Ondertussen ontspint zich een gesprek over hoe architectuur en kunst als economische en innovatieve krachten kunnen dienen. Zo legt Falke bijvoorbeeld uit dat de ellipsvormige opbouw op het dak van de Fundatie volledig demontabel is. “Da’s een goed voorbeeld van krimp”, grapt provinciaal PvdA-fractievoorzitter Tijs de Bree richting De Vries, wiens Kamerportefeuille onder meer (economische) krimp bevat. Het gesprek valt even stil als het gezelschap een centraal uitzichtpunt over de skyline van Zwolle bereikt. “Tja, da’s toch echt wel mooi,” concludeert De Vries.Falke vertelt dat de bezoekersaantallen van de Fundatie momenteel door het dak gaan. De Vries is zeer te spreken over de manier waarop het neoclassicistische Paleis aan de Blijmarkt en de nieuwe Wolk op het dak een organisch geheel vormen. “Dit is een stuk aangenamer dan bijvoorbeeld het gebouw van de Tweede Kamer. Dat pand is klimatologisch chaotisch, en dat is niet altijd fijn werken.” De Vries is maar met moeite los te rukken van de fototentoonstelling bovenin de Wolk.
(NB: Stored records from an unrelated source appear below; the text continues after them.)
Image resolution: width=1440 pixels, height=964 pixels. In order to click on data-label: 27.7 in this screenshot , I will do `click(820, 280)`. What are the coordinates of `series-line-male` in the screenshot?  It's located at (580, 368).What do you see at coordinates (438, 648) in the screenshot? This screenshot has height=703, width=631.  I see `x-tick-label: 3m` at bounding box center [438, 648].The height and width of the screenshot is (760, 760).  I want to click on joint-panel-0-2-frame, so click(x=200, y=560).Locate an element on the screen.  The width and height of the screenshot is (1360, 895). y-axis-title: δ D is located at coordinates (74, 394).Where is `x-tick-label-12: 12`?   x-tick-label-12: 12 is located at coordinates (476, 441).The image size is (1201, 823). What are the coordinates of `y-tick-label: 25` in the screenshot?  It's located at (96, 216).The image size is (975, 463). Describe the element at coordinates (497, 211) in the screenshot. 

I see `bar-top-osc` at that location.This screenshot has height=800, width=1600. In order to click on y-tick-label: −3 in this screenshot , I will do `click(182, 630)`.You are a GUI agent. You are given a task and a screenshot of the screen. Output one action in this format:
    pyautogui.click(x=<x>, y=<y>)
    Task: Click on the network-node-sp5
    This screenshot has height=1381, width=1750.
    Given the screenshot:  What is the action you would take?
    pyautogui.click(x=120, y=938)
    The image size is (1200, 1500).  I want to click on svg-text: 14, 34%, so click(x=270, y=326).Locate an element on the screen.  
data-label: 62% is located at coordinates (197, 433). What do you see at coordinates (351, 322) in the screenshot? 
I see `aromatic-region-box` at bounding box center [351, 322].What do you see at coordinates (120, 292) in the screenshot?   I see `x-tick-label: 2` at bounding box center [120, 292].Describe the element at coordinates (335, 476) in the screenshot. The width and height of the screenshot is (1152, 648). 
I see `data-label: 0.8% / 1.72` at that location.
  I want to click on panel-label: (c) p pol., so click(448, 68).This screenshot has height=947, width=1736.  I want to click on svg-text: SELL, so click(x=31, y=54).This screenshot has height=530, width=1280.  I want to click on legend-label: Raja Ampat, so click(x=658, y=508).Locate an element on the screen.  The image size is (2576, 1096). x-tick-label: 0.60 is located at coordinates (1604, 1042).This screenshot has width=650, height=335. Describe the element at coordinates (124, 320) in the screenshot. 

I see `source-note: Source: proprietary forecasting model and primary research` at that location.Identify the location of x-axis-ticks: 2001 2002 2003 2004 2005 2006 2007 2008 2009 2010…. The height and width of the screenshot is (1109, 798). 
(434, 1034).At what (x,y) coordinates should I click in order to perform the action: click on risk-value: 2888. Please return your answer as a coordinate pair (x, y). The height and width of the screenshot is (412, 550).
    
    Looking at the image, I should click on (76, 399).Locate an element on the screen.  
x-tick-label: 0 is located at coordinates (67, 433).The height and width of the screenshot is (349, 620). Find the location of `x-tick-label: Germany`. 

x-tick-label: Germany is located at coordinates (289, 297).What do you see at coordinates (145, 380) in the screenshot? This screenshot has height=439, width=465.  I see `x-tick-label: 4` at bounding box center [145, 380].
Maar het is tijd om het museum en Zwolle te verlaten voor de tweede tak van het werkbezoek.
In de auto op weg naar Kampen praten De Vries en De Bree over de economische uitdagingen waar Overijssel voor staat, en de vraagstukken op het gebied van openbaar vervoer in de provincie. “Ik erger me soms dood aan dat geouwehoer in Den Haag rond de Fyra en snelle treinen tussen Den Haag en Amsterdam,” zegt De Vries. “Ja natuurlijk is de randstad van belang maar we moeten ons daar niet op doodstaren als er in de rest van het land nog genoeg verbindingen zijn die verbeterd moeten worden.” De Bree is het roerend met hem eens. “1,2 miljoen Overijsselaren willen ook wel eens ergens heen.”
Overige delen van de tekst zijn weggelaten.